Well if laying on one's bedroom floor for about 6 days in a semi-comatose conditon and then going to the hospital for about 1/2 a month isn't sudden and obvious I wouldn't know what that would be.

Looking back on the day or two before Nov 1, I did have symptoms but they were so subtle or were symptoms I could pass off as something I had already, so when I ended up in the ER and on the dialysis machine and then in ICU for several days (don't remember how many) I was surprised.

I came out of the semi comatose condition on my own and wasn't aware of the number of days which had passed until about a month later.

I had gone to bed on Nov 1. and my son came to check on me on Nov 7 (his birthday) He wanted to take me to the ER and I was feeling like I didn't need to go and argued with him about it for a bit. But I eventually decided to humor him and he took me to ER. I was shocked when the ER docs Dxed me with kidney shutdown and admitted me to the ICU and put me on hemodialysis.

jayabee52
jayabee52 2011-12-12 17:38:18 -0600 Report

Not that I noticed myself, Kathleen, but it is said that many kidney patients do have problems with swelling.

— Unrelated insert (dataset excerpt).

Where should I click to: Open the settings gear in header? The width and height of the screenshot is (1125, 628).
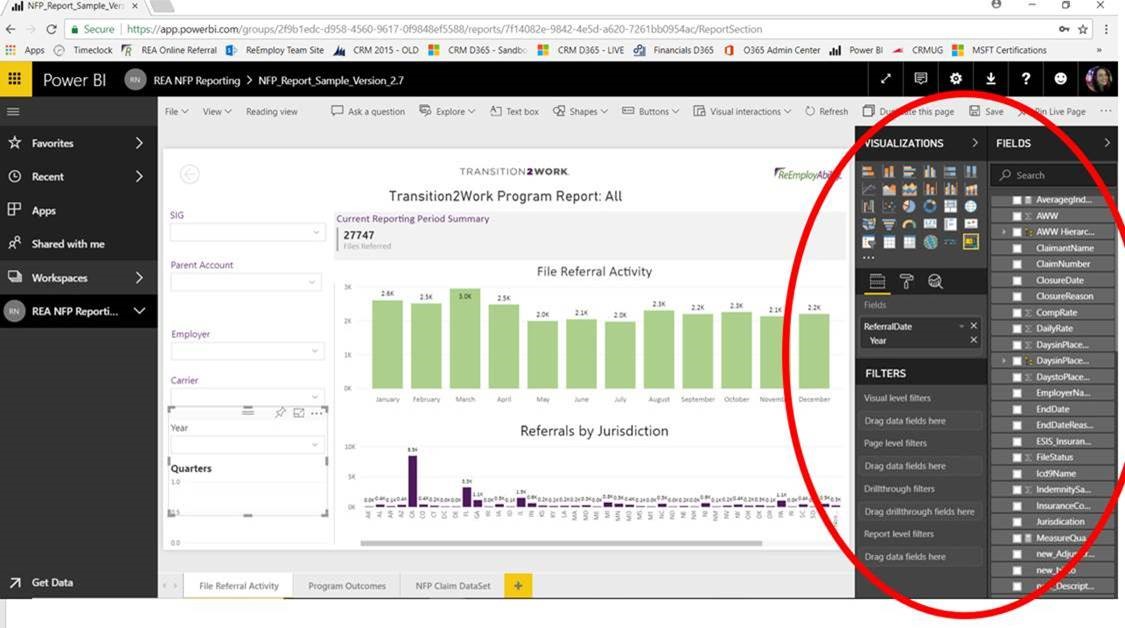[956, 79]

The nurses at the dialysis clinic where I got treatment would always press the skin around my ankles and they thought I had a little swelling, but it was not all that bad IMO.

meter readers of void
meter readers of void 2011-12-12 05:33:25 -0600 Report

my son does and my mother does quiet ofter so yes I cook ,clean ,drive sometimes for her——her pies,cakes and cany was good growing up so why not pay it foward, now my sister is someone else to watch out for as well,,,, the care factor in my nature gets the best of me at times,ofter find myself alone trying to make sense of it all,my mother cared for my step father that was pretty bad d2 and my sister cared for my brother in law that was d2 so now just watch and learn the best that I can- tell myself the ac1 is on just turn it down some

Dr Gary
Dr GaryCA 2011-12-13 14:20:02 -0600 Report

Hi meter readers! It sounds like you have a lot of caregiving to do. I hope that you will stay in touch with us and let us give you some support. Glad you are here!

Caroltoo
Caroltoo 2011-12-04 17:11:59 -0600 Report

Very well stated and I adore the "ice cream analogy".

jayabee52
jayabee52 2011-12-04 17:29:39 -0600 Report

so do I but if I had a lump if ice cream in my hands, menting, I'd probably eat it! LoL!